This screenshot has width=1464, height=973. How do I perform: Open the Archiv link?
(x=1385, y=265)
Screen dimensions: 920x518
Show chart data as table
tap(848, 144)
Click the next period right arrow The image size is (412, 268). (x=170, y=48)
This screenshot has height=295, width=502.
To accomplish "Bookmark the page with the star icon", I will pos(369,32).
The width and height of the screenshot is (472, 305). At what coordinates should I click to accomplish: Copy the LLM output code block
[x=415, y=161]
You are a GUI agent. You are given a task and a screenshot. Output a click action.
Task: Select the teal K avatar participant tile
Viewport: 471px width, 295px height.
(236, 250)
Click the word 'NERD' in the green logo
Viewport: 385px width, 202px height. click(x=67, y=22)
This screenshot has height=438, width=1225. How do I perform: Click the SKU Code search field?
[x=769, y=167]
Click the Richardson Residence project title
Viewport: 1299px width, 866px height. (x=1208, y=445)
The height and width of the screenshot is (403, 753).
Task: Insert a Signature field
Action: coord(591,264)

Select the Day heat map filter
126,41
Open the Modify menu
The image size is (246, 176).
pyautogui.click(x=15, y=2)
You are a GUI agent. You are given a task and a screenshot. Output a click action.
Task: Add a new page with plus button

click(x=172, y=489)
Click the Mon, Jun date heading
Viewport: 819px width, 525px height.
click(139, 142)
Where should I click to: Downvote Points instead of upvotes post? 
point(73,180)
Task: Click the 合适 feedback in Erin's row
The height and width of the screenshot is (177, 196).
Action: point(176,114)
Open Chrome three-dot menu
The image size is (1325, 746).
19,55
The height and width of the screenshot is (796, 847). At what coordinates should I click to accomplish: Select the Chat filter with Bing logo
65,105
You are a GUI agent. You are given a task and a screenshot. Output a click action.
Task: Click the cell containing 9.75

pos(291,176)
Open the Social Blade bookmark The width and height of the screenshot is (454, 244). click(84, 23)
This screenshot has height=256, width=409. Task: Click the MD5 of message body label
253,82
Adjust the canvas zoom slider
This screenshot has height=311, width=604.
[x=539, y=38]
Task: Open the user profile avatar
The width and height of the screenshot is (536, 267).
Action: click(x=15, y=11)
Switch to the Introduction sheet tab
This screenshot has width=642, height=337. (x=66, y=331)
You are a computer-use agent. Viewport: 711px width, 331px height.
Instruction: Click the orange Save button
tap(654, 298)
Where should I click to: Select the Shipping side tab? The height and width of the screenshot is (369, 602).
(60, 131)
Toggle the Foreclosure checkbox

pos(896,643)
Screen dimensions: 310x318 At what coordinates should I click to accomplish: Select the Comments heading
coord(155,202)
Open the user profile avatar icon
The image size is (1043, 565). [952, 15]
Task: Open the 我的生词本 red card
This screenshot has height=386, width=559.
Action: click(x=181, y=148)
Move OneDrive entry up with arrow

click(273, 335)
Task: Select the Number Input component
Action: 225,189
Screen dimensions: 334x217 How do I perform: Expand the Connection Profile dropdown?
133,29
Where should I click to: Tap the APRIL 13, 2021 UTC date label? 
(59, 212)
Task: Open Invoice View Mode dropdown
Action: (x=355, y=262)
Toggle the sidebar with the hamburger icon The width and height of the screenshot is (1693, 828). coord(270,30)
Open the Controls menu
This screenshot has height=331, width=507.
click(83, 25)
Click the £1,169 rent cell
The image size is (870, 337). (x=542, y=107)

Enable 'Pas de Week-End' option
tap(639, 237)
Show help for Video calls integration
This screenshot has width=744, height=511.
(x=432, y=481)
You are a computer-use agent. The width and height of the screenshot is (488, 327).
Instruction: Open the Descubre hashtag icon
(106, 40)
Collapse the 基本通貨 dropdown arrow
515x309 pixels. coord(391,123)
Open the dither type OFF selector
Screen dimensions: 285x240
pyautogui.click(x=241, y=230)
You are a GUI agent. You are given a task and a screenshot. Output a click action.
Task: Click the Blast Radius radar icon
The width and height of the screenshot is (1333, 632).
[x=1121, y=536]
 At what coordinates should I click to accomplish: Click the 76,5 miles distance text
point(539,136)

══════════

■ OBJECTIVE ■
Give the lines from the line with "Where should I click to: Select" to the line with "coord(155,202)" as a two-column CSV with the columns instruction and click, one row per request. Put each request's text and its answer in a single quoted field, with line breaks turned into spaces.

■ COMPLETE OUTPUT ■
instruction,click
"Where should I click to: Select the Shipping side tab? The height and width of the screenshot is (369, 602).","(60, 131)"
"Toggle the Foreclosure checkbox","pos(896,643)"
"Screen dimensions: 310x318 At what coordinates should I click to accomplish: Select the Comments heading","coord(155,202)"